Email transport security in 2016, it’s still a thing! The last mile is fortified — no reasonable provider accepts plaintext smtp, pop, or imap from a client. But what about transport? It’s still opportunistic, downgradeable, interceptable, and correlateable. It’s time to put some more band-aids on this wound!

SMTP delivery to Tor Hidden Services

Moving forward our MX is reachable at ysp4gfuhnmj6b4mb.onion:25. We are happy to accept mail for all our domains (ie. all domains where mail.immerda.ch is the MX) there! Do you want to know how to do that? Or even how to make your system reachable through tor? There is a tutorial for Exim at the bottom of this post and there is another one for Postix.

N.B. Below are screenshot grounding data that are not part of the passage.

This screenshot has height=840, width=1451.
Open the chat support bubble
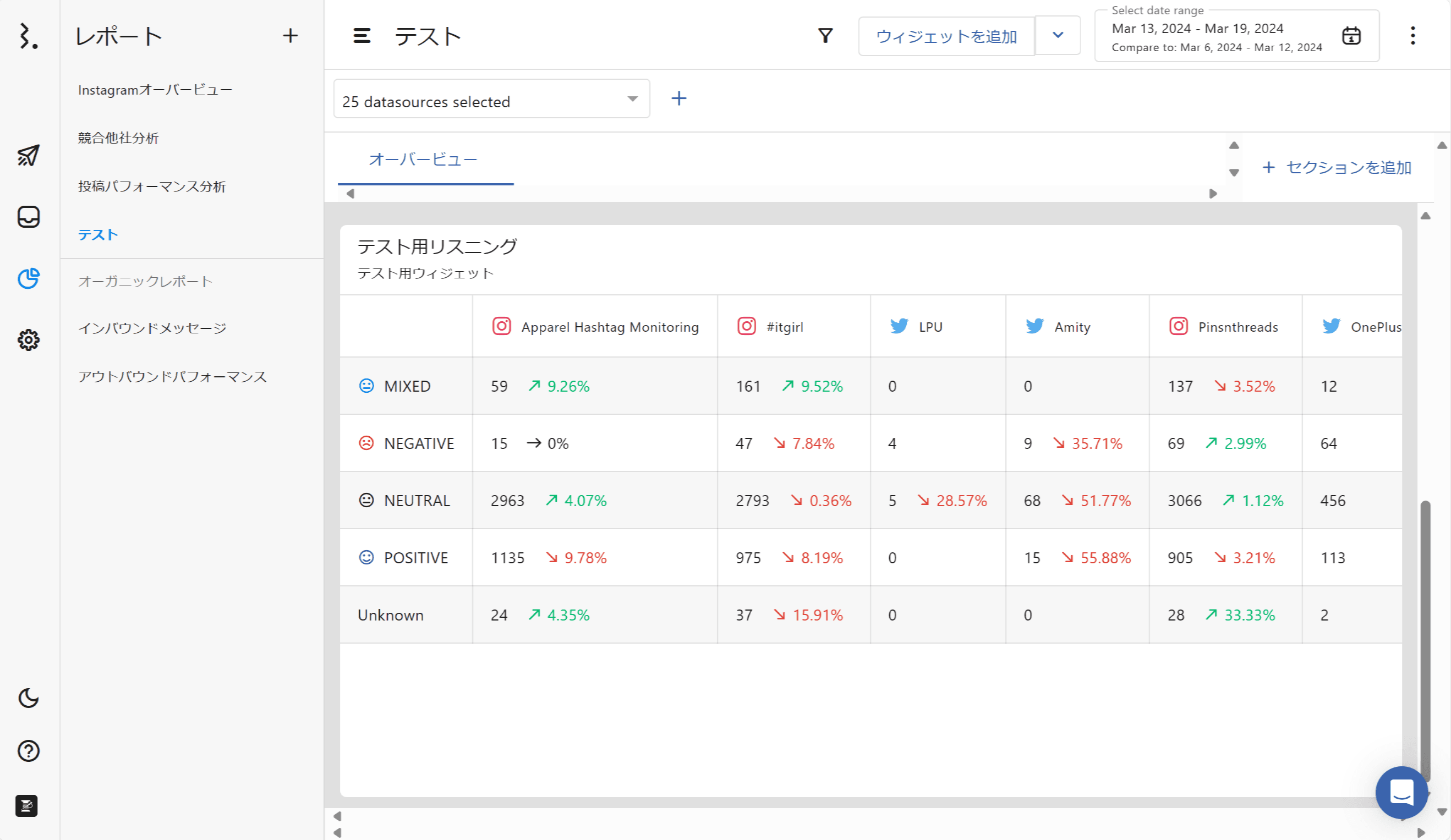[x=1401, y=792]
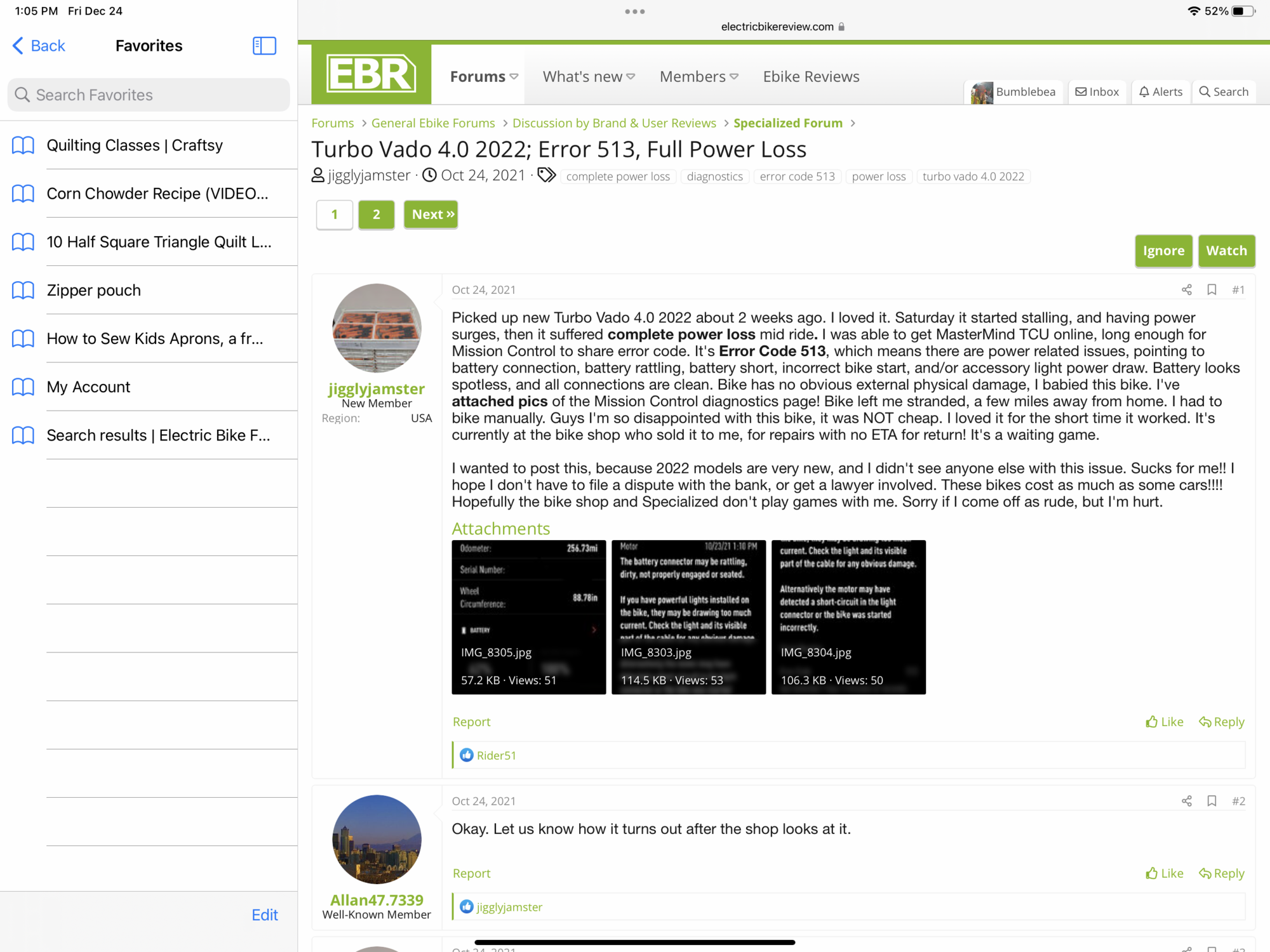Viewport: 1270px width, 952px height.
Task: Toggle the Safari sidebar panel icon
Action: click(264, 46)
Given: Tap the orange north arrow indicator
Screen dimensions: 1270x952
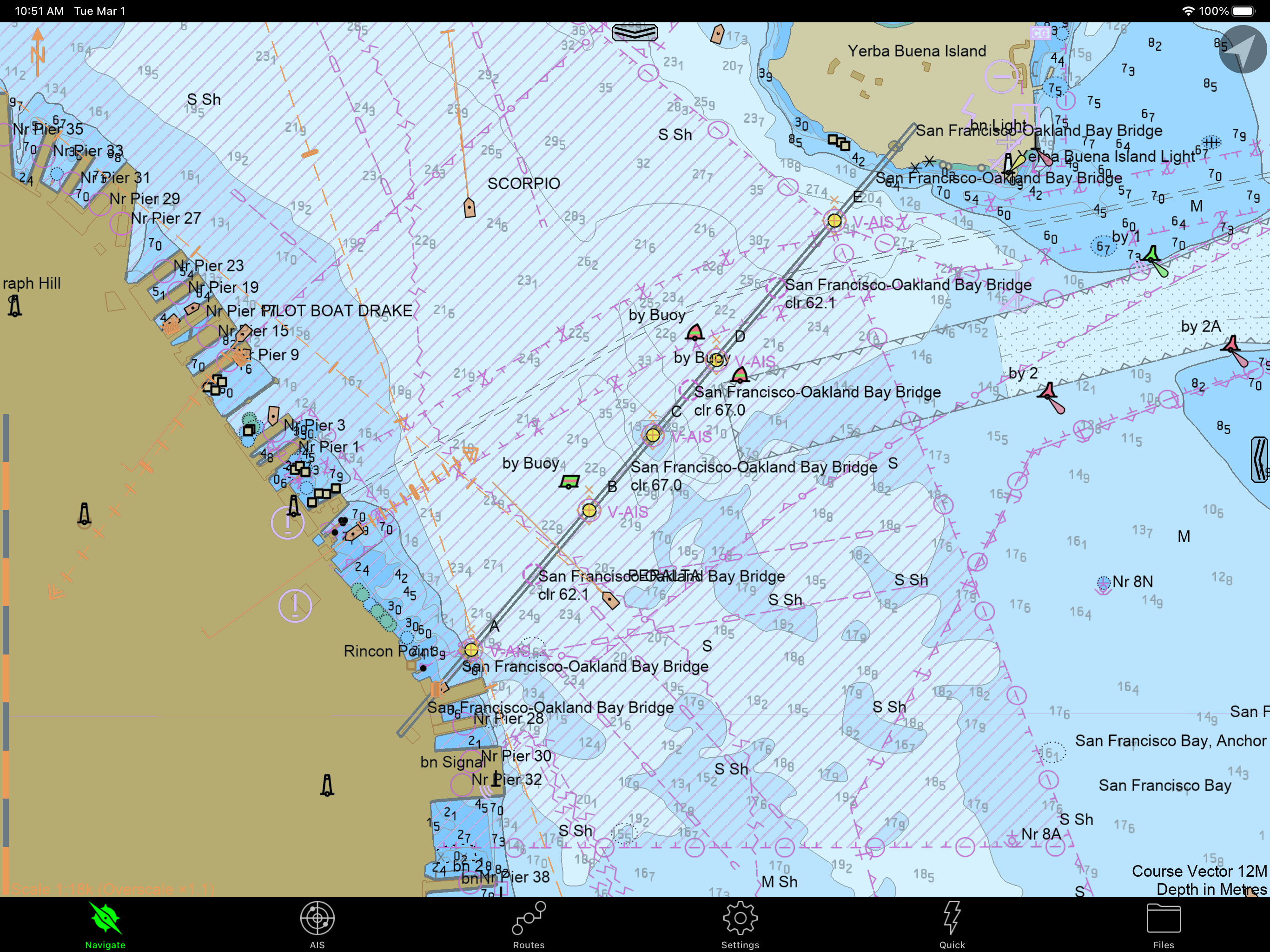Looking at the screenshot, I should click(x=38, y=52).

But wait, there is more!

Ehlo

So how about everyone on the internet does this? How about using the following format to publish Onion Service MX records in dns:

_onion-mx._tcp.immerda.ch. 3600 IN SRV 0 5 25 ysp4gfuhnmj6b4mb.onion.

Fair enough, dns can be spoofed. But we still get all the other benefits when it works, we make correlation much harder and improve the meta-data leakage. And we exclude the attacker who can only tamper with the SMTP session but not the DNS query.

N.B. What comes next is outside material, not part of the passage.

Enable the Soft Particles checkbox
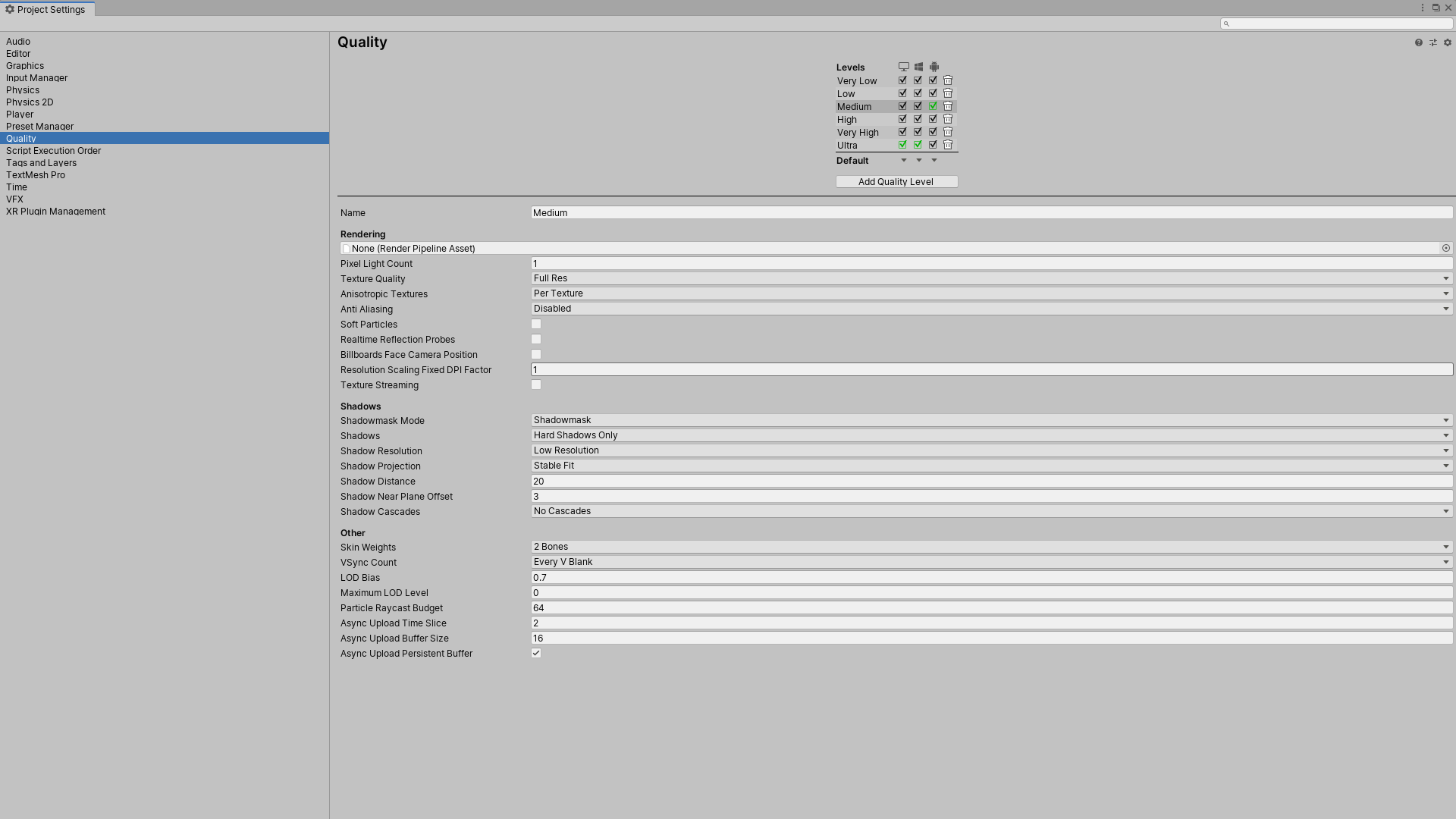1456x819 pixels. coord(536,325)
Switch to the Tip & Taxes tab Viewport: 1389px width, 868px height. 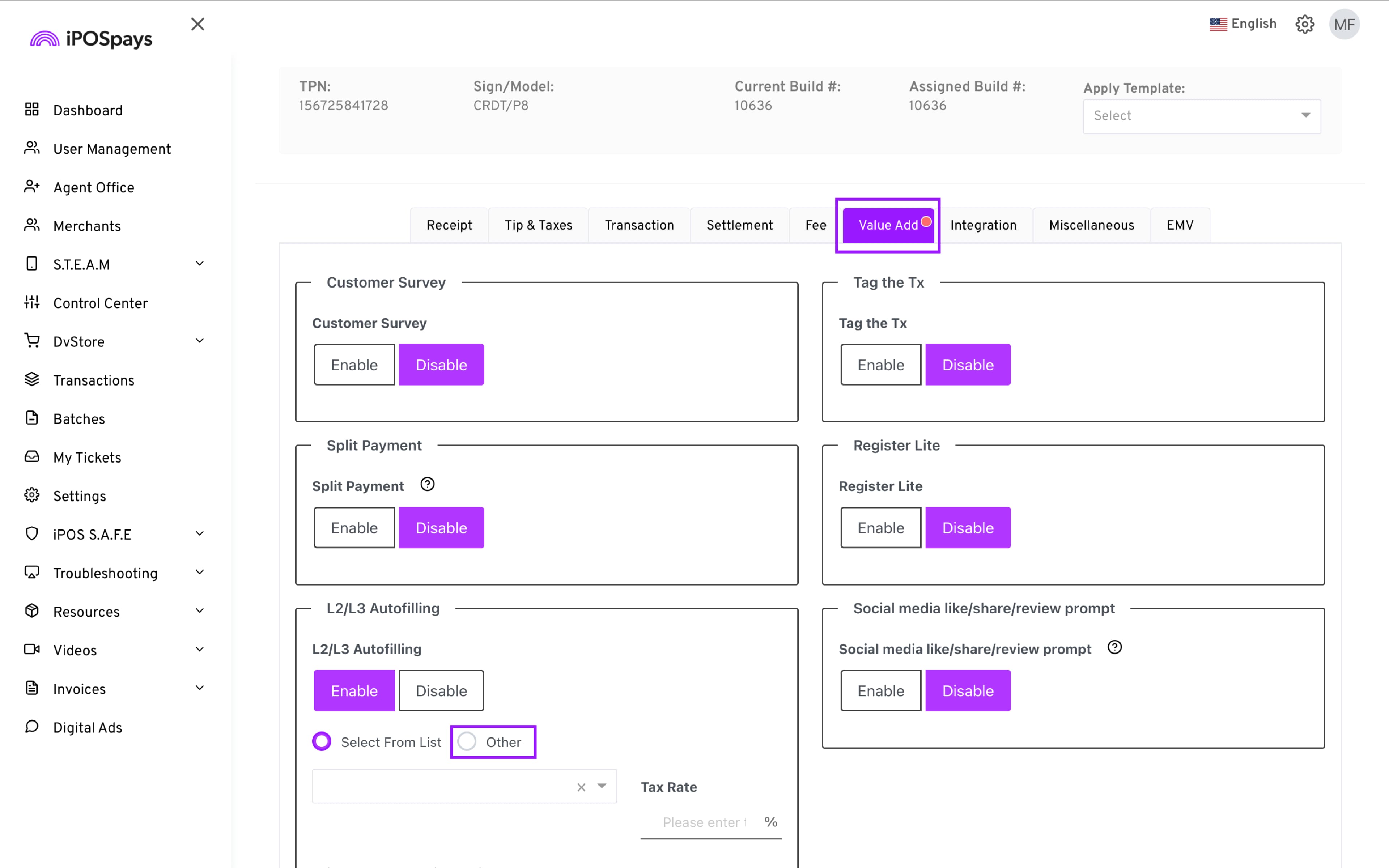click(x=538, y=225)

At the moment this is just a proposal but we are eager to collaborate on this if you reach out to us!

Howto? (Exim)

Now let’s see how we can configure Exim send mail to a tor Onion Service for a manually curated set of domains.

There is previous work, but since the exim 4.87 release an easier approach is possible. Here is the high level overview of what we need:

  1. A static mapping between email domain and MX onion address
  2. A router to prepare the submission using Tor’s AutomapHostsOnResolve feature: The router performs a programatic DNS lookup with the tor daemon. The returned IP is being mapped to the correct onion url by tor.
  3. A transport sending emails via the tor socks proxy using the above IP as destination.

Here’s how we adjusted our exim setup for outgoing mail (and you should be able to do it in a similar way):

  • First create the mapping of recipient domains to onion addresses:

/etc/exim/onionrelay.txt

immerda.ch ysp4gfuhnmj6b4mb.onion
lists.immerda.ch ysp4gfuhnmj6b4mb.onion
  • Then convert it to cdb for faster lookups:

    cdb -m -c -t /tmp/onionrelay.tmp /etc/exim/onionrelay.cdb /etc/exim/onionrelay.txt

  • Install and configure Tor for Onion Service DNS mapping and have the local daemon running:

/etc/torrc

AutomapHostsOnResolve 1
DNSPort 5300
DNSListenAddress 127.0.0.1
...
  • Configure Exim:

/etc/exim/conf.d/perl

perl_startup = do '/etc/exim/perl-routines.pl'
perl_at_start

/etc/exim/perl-routines.pl

use Net::DNS::Resolver;
sub onionLookup {
  my $hostname = shift;
  my $res = Net::DNS::Resolver->new(nameservers => [qw(127.0.0.1)],);
  $res->port(5300);
  my $query = $res->search($hostname);
  foreach my $rr ($query->answer) {
    next unless $rr->type eq "A";
    return $rr->address;
  }
  return 'no_such_host';
}

/etc/exim/conf.d/domainlists

ONION_RELAYDB=/etc/exim/onionrelay.cdb
domainlist onion_relays     = cdb;ONION_RELAYDB
...

/etc/exim/conf.d/router

# send things over tor where we have an entry for it
onionrelays:
  driver    = manualroute
  domains   = +onion_relays
  transport = onion_relay
  # get the automap IP for the onion address from the tor daemon
  route_data = ${perl{onionLookup}{${lookup{$domain}cdb{ONION_RELAYDB}}}}
  no_more
...

/etc/exim/conf.d/transports

onion_relay:
  driver = smtp
  socks_proxy = 127.0.0.1 port=9050
...

Running OnionService MX

To receive mail all you need to do is set up a Tor Onion Service (there are plenty of tutorials out there) which listens on port 25 and publish the address to the world.

We strongly advice to run this hidden service on a separate VM and internally forward to your MX to avoid running an open relay.

You could also configure the Onion Service directly on the MX but then you need to be extra careful since connections will appear to come from 127.0.0.1. Most mail servers treat localhost in a privileged way and you want to avoid that. Possible workarounds are to either locally map to a different port or bind tor daemon to another ip (eg. 127.0.0.2).